We’d like to use this opportunity to address questions surrounding the story, detail new steps we’re taking across editorial to improve the working relationship we have with our freelancers, and to restate best practices that need to be followed when working with freelancers [ITS ALL YOUR FAULTS WE TOLD YOU NOT TO SCREW PEOPLE OVER WINKY WINK LOL :)], who are a crucial part of what we do at VICE. [BUT NOT CRUCIAL ENOUGH TO TAKE CARE OF.]

As you all know, VICE is a rapidly expanding company, and as we grow we can—and must—improve the experience of working here, both for for full-time staff and for freelancers, which is why we’ve worked so closely with the new editorial union.  While many of the complaints highlighted in the CJR piece date back to 2014 and 2015 [SORRY NOT SORRY BECAUSE OLD NEWS WHATEVS], before we mandated best practices [THERE WAS A BEFORE BEST PRACTICES?] and overhauled our accounts payable department, they do point out weak spots that do need fixing, which we’re currently addressing.

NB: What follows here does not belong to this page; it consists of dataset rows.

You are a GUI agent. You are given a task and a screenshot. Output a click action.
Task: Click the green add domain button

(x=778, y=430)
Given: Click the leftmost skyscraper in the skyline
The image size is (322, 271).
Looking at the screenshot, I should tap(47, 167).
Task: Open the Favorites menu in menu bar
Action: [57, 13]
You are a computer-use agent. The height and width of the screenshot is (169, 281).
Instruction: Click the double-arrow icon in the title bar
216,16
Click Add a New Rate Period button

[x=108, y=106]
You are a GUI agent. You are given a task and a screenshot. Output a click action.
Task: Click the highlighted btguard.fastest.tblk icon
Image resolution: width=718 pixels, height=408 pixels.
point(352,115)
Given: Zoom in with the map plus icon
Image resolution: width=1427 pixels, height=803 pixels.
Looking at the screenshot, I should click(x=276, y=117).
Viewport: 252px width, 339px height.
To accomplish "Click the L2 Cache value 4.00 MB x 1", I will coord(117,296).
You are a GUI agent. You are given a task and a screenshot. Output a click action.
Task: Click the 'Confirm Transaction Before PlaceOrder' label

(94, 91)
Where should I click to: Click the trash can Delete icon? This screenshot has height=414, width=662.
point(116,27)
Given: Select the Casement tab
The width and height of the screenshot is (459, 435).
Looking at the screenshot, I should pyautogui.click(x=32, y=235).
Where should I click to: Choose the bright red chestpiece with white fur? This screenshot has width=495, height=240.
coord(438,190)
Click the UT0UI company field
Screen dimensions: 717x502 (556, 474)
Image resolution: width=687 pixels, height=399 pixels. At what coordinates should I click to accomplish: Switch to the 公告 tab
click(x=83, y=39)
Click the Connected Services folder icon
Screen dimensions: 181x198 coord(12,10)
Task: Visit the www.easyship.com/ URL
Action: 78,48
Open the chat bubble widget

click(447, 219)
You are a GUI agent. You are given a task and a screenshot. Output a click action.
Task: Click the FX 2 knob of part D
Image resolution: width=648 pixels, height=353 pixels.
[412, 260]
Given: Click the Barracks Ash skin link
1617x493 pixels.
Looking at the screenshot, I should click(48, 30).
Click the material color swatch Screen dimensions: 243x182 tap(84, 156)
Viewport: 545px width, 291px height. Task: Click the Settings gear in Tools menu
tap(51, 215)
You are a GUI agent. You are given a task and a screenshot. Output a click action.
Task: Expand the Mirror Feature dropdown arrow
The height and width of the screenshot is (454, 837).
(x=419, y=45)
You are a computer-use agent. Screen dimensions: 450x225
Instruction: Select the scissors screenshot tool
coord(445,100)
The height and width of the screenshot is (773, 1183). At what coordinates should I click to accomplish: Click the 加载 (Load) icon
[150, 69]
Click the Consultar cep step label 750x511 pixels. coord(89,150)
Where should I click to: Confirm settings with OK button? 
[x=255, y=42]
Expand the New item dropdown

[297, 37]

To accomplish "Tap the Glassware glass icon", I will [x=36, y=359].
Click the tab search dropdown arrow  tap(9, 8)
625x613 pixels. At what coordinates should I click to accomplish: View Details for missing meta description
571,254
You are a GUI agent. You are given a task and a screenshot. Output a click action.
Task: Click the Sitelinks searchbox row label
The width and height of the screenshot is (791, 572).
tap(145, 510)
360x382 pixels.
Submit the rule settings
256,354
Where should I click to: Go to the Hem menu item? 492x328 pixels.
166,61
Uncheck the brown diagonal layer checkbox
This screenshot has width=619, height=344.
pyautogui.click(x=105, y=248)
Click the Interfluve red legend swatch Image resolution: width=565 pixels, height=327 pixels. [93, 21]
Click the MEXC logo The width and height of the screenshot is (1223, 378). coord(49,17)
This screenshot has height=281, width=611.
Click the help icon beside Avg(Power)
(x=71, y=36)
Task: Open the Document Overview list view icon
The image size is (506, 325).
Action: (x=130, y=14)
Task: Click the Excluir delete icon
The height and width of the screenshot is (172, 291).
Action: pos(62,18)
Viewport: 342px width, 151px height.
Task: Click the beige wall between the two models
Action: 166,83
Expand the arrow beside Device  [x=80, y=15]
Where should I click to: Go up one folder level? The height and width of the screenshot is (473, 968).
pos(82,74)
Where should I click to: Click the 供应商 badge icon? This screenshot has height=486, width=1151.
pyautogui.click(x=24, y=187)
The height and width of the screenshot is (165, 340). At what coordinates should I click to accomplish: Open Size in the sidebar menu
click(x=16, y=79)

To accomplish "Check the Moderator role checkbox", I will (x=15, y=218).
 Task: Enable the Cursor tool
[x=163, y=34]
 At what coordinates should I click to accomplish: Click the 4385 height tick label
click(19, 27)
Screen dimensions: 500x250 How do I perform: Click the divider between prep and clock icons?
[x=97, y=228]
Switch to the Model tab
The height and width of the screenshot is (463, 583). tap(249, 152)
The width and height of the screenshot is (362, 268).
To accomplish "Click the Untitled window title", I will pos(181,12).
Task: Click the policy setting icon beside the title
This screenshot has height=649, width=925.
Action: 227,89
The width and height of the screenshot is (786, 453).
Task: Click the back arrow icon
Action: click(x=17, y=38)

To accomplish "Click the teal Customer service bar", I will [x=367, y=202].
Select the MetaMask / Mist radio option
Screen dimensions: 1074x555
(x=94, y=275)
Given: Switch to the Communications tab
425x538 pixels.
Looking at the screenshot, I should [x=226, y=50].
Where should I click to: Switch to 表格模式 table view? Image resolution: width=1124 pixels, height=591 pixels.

It’s our goal to make VICE the best place in the industry for freelancers to work, here are some concrete steps we’re taking to make that the case [WHICH WE TOTES SHOULD HAVE HAD IN THE PLACE FROM THE VERY BEGINNING BECAUSE OF COURSE WE SHOULD HAVE]

Improvements we’ve made or are in the process of making:

  • In recent months we hired a payroll company for freelance producers, Cast & Crew, to ensure swift payment.­
  • We’ve simplified invoicing to make it easier for both editors and freelancers, and we’ve hired new leadership in the Accounts Payable department, which has resulted in substantial improvements in how quickly and accurately freelancers get paid.
  • We are also implementing new time-tracking and expense-reimbursement processes that will be much more user-friendly for everyone.
  • This fall we are investing in a new comprehensive HR system that is expected to be up and running in the early part of 2017, which will drastically improve our recruiting, on-boarding and feedback to all VICE employees, including freelancers 

We’d also like to restate the following best practices, which are mandatory for everyone [BECAUSE, LIKE I SAID IT IS ALL.YOUR.FAULTS]:

  • Once a project has been commissioned, editors are expected to return emails or phone calls from that freelancer within two business days even if just to acknowledge receipt. 
  • When assigning work to a freelancer, expressly state the scope of the project and maintain clear communication until the project is done. Any follow up questions from the freelancer regarding payment or anything else are your responsibility.
  • To avoid potential confusion, document everything in writing—payment terms, scope of assignment, etc.—and make sure both parties have access to the records.
  • If you are talking to multiple freelancers about a specific assignment, clearly detail for specific freelancers whether it is a formal assignment or still in review process. 
  • If for some reason a commissioned piece doesn’t work out, we will pay a reasonable kill fee.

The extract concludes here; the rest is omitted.